┌─ Listed entries
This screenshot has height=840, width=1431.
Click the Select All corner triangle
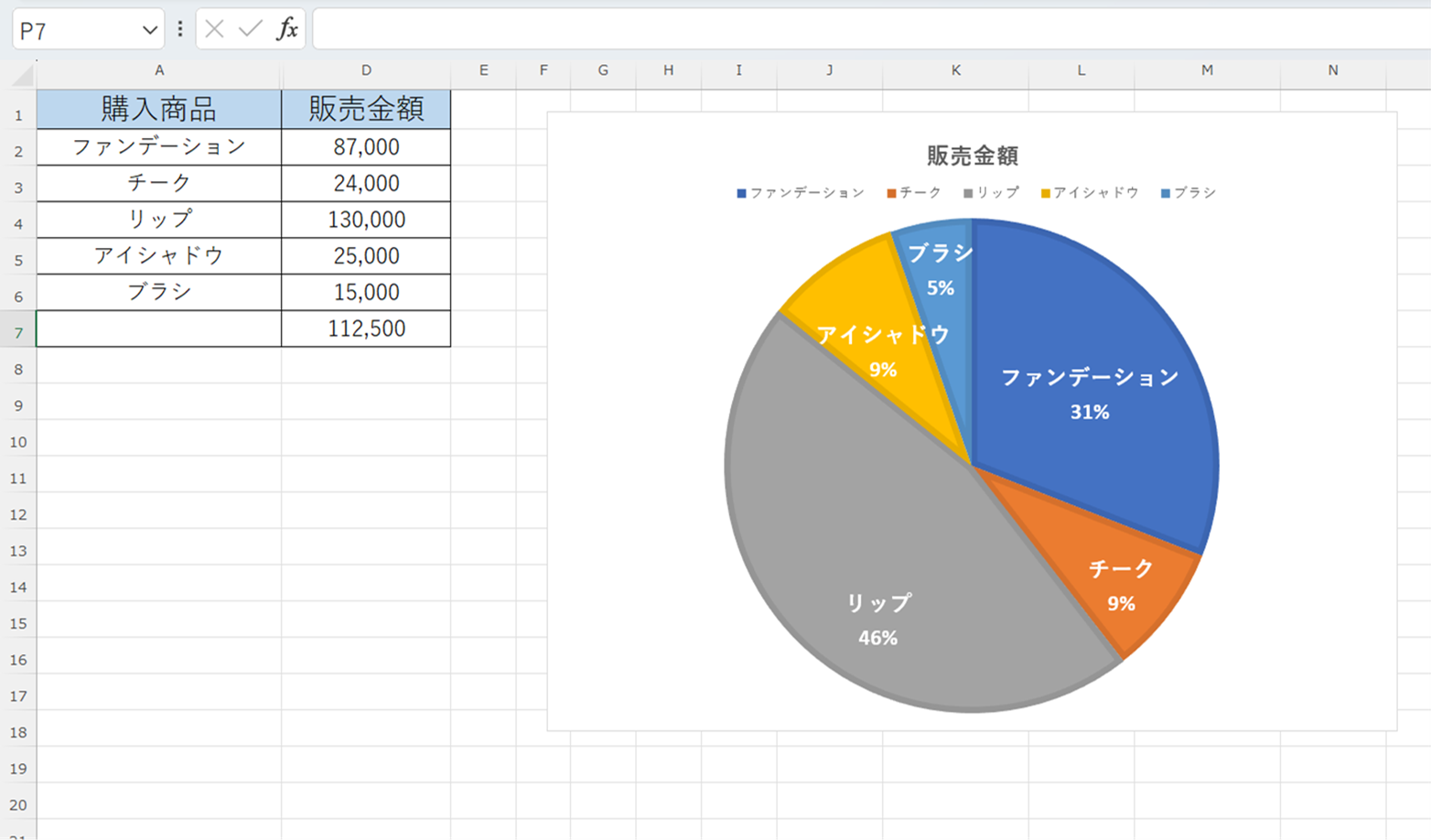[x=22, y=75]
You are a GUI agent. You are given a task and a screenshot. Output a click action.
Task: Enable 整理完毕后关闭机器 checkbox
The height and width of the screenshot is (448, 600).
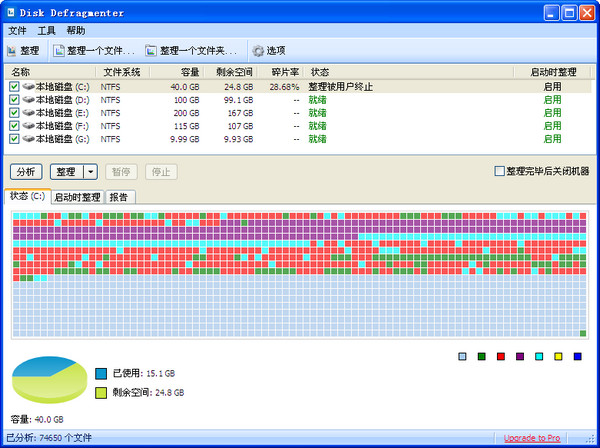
└─
┌─ Listed entries
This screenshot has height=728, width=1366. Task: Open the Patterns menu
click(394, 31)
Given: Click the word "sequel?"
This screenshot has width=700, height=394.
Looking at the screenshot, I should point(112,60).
└─
┌─ Listed entries
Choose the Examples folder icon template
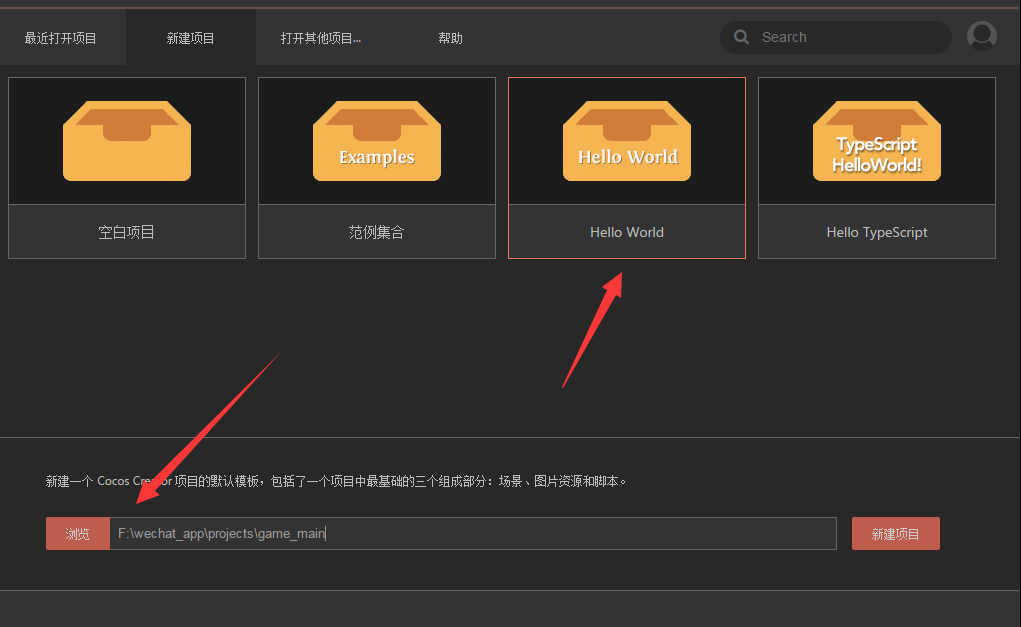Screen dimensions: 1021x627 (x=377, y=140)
└─
*Task instructions*
The lines above starting at the one that holds "Click the Select All corner triangle" and ending at the one that holds "The height and" are to be written out exactly, ends included, and no pictures are to be copied.

*Result of this exercise*
Click the Select All corner triangle
[x=22, y=75]
You are a GUI agent. You are given a task and a screenshot. Output a click action.
Task: Enable 整理完毕后关闭机器 checkbox
The height and width of the screenshot is (448, 600).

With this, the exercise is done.